## WORK TO BE COMPLETED
Turn the stretch from the line containing "361x224 pixels." through the line containing "click(268, 80)" into a numbered list with one line per entry, leaving out blank lines.

--- start ---

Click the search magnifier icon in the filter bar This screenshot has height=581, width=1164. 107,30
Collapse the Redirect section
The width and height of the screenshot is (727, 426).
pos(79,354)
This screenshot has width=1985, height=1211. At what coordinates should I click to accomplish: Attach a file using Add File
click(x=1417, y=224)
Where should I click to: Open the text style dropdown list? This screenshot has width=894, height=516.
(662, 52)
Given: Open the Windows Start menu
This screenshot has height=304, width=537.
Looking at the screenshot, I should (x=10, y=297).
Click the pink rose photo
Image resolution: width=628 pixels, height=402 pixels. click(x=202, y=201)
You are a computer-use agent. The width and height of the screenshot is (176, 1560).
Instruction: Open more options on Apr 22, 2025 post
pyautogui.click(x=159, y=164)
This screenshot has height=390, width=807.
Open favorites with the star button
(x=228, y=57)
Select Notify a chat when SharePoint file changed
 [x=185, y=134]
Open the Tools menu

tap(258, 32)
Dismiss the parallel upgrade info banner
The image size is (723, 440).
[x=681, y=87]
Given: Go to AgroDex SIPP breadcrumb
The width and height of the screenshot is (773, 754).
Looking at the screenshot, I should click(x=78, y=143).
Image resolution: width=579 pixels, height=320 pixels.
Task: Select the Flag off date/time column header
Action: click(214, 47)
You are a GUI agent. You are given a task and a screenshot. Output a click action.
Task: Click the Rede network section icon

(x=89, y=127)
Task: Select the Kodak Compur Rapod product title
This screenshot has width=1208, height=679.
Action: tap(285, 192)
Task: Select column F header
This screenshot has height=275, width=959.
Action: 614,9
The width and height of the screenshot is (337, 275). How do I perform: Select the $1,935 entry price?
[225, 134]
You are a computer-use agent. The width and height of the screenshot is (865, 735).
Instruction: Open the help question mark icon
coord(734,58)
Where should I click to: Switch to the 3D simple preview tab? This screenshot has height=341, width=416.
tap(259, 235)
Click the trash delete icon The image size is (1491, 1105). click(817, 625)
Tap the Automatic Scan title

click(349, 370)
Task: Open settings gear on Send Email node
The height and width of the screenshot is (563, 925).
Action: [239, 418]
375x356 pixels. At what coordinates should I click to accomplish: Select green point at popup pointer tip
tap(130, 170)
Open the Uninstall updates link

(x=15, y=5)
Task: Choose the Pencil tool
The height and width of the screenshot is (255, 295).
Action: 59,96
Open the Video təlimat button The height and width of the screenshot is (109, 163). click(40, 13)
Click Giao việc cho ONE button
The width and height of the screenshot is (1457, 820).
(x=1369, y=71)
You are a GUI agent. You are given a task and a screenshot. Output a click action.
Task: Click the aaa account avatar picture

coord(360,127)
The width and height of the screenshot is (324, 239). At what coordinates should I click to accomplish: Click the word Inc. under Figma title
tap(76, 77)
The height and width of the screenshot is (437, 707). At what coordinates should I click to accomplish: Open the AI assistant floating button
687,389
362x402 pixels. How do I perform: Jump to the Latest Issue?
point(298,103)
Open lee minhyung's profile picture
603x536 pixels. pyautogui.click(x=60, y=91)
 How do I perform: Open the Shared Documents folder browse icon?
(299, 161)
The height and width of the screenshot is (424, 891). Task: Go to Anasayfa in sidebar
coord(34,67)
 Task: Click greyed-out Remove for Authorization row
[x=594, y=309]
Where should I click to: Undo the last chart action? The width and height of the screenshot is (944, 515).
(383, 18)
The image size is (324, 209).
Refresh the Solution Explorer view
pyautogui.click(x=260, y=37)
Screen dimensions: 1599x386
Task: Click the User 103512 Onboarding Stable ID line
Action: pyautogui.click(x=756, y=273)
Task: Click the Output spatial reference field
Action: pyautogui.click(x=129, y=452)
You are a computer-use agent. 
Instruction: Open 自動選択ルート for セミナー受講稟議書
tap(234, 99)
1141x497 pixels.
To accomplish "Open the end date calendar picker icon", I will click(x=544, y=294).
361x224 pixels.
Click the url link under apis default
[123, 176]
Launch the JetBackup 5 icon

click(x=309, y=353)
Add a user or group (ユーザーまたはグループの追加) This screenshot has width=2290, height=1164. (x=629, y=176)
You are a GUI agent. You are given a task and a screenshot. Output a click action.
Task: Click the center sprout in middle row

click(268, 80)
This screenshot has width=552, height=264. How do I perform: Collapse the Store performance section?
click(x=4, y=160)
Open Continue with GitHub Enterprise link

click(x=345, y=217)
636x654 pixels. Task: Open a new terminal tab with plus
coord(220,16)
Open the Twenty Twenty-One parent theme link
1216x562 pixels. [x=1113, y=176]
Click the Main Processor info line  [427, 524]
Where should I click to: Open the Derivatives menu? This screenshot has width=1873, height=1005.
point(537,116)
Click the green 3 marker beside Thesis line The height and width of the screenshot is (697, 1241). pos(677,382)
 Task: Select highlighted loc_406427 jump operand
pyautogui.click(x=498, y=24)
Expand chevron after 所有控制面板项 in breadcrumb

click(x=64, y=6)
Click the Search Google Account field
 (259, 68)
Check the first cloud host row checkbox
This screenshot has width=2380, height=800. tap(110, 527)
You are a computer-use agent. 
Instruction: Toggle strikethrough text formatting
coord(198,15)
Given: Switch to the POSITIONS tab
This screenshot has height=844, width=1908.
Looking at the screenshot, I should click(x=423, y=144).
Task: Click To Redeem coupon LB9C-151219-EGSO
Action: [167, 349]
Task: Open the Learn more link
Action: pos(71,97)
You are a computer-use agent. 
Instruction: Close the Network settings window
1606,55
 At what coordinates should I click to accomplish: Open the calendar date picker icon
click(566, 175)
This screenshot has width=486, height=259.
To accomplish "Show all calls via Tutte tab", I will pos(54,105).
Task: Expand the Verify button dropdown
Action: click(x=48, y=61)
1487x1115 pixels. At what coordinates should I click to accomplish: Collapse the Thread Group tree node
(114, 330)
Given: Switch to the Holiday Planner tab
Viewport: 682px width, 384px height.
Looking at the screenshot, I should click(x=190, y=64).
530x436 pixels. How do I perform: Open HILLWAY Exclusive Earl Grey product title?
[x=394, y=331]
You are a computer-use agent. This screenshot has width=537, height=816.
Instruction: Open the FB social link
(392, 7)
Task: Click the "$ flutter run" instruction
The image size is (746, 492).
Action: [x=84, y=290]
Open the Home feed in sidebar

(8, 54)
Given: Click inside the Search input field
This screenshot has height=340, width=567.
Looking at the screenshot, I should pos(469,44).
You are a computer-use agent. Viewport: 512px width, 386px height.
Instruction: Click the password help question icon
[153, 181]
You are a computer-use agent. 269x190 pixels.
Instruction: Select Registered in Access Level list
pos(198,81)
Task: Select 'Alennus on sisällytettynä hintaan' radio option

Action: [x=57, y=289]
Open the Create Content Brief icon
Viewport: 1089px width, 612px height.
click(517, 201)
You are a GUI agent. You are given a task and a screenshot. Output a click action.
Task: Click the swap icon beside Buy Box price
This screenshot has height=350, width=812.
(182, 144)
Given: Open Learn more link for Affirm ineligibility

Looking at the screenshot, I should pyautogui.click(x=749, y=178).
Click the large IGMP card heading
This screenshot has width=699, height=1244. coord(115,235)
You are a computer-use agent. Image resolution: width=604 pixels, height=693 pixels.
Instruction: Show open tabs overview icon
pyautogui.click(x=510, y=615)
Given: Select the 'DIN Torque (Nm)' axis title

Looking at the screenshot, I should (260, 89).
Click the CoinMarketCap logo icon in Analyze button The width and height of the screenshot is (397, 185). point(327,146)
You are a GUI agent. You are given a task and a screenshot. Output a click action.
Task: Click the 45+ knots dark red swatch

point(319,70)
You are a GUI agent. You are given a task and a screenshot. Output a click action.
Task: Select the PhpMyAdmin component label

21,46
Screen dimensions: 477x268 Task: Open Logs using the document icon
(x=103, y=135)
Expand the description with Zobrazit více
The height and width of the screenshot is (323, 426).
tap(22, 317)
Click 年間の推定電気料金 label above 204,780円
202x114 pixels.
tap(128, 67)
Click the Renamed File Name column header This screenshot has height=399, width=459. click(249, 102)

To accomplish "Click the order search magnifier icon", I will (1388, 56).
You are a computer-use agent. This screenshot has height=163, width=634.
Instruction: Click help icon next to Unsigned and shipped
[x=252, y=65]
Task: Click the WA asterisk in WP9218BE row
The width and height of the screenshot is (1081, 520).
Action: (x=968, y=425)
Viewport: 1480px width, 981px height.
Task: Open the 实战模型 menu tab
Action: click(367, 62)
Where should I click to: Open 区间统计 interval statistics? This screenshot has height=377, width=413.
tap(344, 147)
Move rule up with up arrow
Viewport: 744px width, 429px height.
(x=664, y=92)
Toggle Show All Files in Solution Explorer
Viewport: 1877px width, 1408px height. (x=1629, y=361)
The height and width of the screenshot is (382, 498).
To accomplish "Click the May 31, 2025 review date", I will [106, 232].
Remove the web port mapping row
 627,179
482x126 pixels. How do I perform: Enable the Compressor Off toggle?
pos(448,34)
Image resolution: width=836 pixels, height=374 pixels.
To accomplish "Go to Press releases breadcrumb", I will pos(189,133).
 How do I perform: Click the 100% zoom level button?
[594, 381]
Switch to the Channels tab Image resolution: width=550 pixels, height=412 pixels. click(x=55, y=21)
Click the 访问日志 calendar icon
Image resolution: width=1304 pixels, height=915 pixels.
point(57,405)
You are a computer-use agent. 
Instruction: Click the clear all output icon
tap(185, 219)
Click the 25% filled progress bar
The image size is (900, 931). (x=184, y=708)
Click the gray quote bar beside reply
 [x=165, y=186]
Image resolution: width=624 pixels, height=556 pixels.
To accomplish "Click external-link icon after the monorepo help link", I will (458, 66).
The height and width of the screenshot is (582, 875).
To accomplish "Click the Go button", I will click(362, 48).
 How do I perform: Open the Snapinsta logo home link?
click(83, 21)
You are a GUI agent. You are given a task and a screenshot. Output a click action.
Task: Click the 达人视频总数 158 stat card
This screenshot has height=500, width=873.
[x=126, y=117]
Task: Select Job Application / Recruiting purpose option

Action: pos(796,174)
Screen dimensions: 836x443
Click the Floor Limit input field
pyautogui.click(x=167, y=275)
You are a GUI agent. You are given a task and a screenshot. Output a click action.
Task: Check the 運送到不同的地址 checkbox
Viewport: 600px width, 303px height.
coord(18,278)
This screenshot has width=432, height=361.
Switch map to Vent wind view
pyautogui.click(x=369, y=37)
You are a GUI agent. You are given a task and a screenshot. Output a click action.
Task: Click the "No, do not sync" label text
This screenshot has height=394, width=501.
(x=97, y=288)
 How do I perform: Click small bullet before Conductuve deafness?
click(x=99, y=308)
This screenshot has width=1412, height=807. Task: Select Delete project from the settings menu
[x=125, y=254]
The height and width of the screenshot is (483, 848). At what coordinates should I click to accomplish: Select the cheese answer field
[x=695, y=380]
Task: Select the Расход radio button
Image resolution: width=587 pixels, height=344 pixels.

--- end ---

## RESULT BELOW
1. 361x224 pixels.
2. Click the url link under apis default
3. [123, 176]
4. Launch the JetBackup 5 icon
5. click(x=309, y=353)
6. Add a user or group (ユーザーまたはグループの追加) This screenshot has width=2290, height=1164. (x=629, y=176)
7. You are a GUI agent. You are given a task and a screenshot. Output a click action.
8. Task: Click the center sprout in middle row
9. click(268, 80)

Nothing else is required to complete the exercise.